Which should the nurse include when teaching a client with Clostridium difficile about decreasing the risk of transmission to family members? o Increase fluid intake o A high-fiber diet o Soap and water for hand washing o Wash hands with an alcohol-based hand sanitizer

o Soap and water for hand washing · Alcohol does not kill C. difficile spores. Use of soap and water is more efficacious than alcohol-based hand rubs. Increased fluids and increased fiber do not decrease the risk of transmission of C. difficile.

The nurse is caring for a client diagnosed with methicillin-resistant Staphylococcus aureus (MRSA) in the urine. The health care provider orders an indwelling urinary catheter to be inserted. Which safeguard would the nurse take during this procedure? o Droplet precautions o Reverse isolation o Surgical asepsis o Medical asepsis

o Surgical asepsis · Catheter insertion requires the procedure to be performed under sterile technique. Droplet precautions are used with certain respiratory illnesses. Reverse isolation is used with clients who may be immunocompromised. Medical asepsis involves clean technique/gloving.

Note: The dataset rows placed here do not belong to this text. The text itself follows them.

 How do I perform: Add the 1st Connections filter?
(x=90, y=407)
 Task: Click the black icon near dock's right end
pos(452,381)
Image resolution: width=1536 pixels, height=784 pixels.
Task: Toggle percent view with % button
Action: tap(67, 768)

Which information would the nurse include when teaching about why women are more susceptible to urinary tract infections than men? o Inadequate fluid intake o Poor hygienic practices o The length of the urethra o The disruption of mucous membranes

o The length of the urethra · The length of the urethra is shorter in women than in men; therefore microorganisms have a shorter distance to travel to reach the bladder. The proximity of the meatus to the anus in women also increases the incidence of urinary tract infections. Fluid intake may or may not be adequate in both men and women and does not account for the difference. Hygienic practices can be inadequate in men or women. Mucous membranes are continuous in both men and women.

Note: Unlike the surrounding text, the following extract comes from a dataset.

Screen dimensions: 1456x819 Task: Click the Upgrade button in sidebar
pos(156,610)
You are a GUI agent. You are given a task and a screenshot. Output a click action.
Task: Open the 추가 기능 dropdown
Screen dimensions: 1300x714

The nurse prepares a male client with a history of recurrent urinary tract infections (UTIs) for discharge after a ureterolithotomy. Which clinical manifestations of a UTI would the nurse teach this client to recognize? o Urgency or frequency of urination o An increase of ketones in the urine o The inability to maintain an erection o Pain radiating to the external genitalia

o Urgency or frequency of urination · Urgency or frequency of urination occurs with a urinary tract infection because of bladder irritability; burning on urination and fever are additional signs of a UTI. Increased ketones indicate diabetes mellitus, starvation, or dehydration. A UTI does not affect the ability of a male to maintain an erection. Pain radiating to the external genitalia is a symptom of a urinary calculus, not an infection.

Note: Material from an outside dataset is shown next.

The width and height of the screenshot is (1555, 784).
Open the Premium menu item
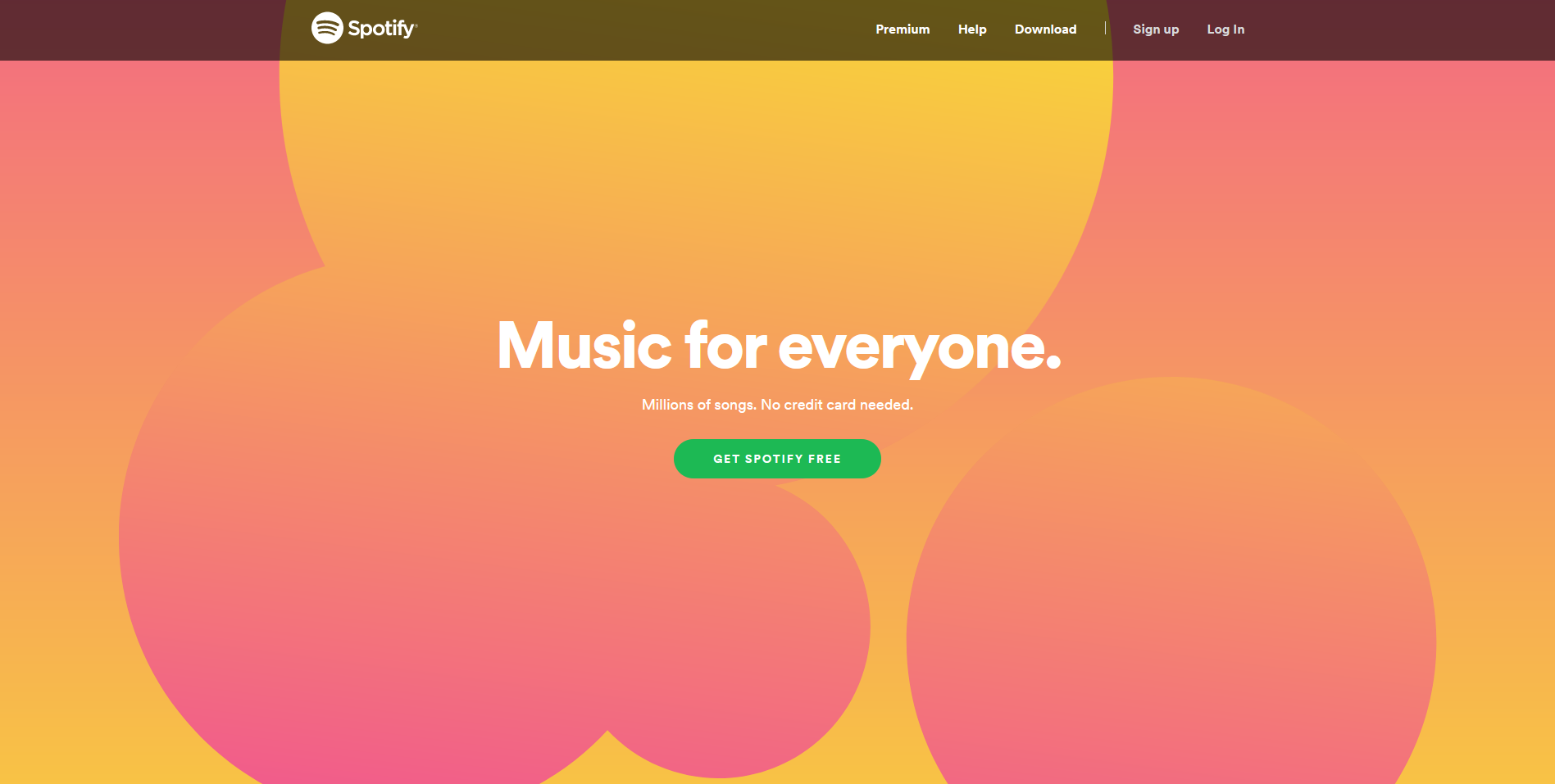click(x=903, y=29)
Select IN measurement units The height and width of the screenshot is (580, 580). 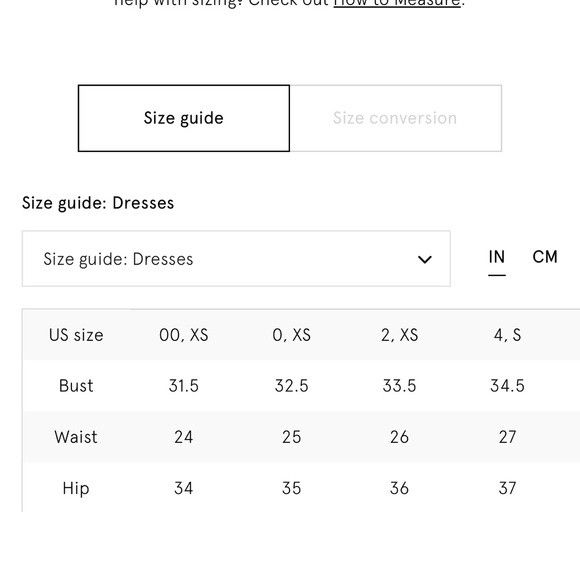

A client recovering from deep, partial-thickness burns develops chills, fever, flank pain, and malaise. Which prescribed diagnostic test would the nurse expect to confirm a tentative urinary tract diagnosis? o Cystoscopy and bilirubin level o Specific gravity and pH of the urine o Urinalysis and urine culture and sensitivity o Creatinine clearance and albumin/globulin (A/G) ratio

o Urinalysis and urine culture and sensitivity · The client's manifestations may indicate a urinary tract infection. A culture of the urine will identify the microorganism, and sensitivity will identify the most appropriate antibiotic. A cystoscopy is too invasive as a screening procedure; altered bilirubin results indicate liver or biliary problems, not urinary signs and symptoms. Creatinine clearance reflects renal function; A/G ratio reflects liver function. Although an increased urine specific gravity may indicate red blood cells, white blood cells, or casts in the urine, which are associated with urinary tract infection, it will not identify the causative organism.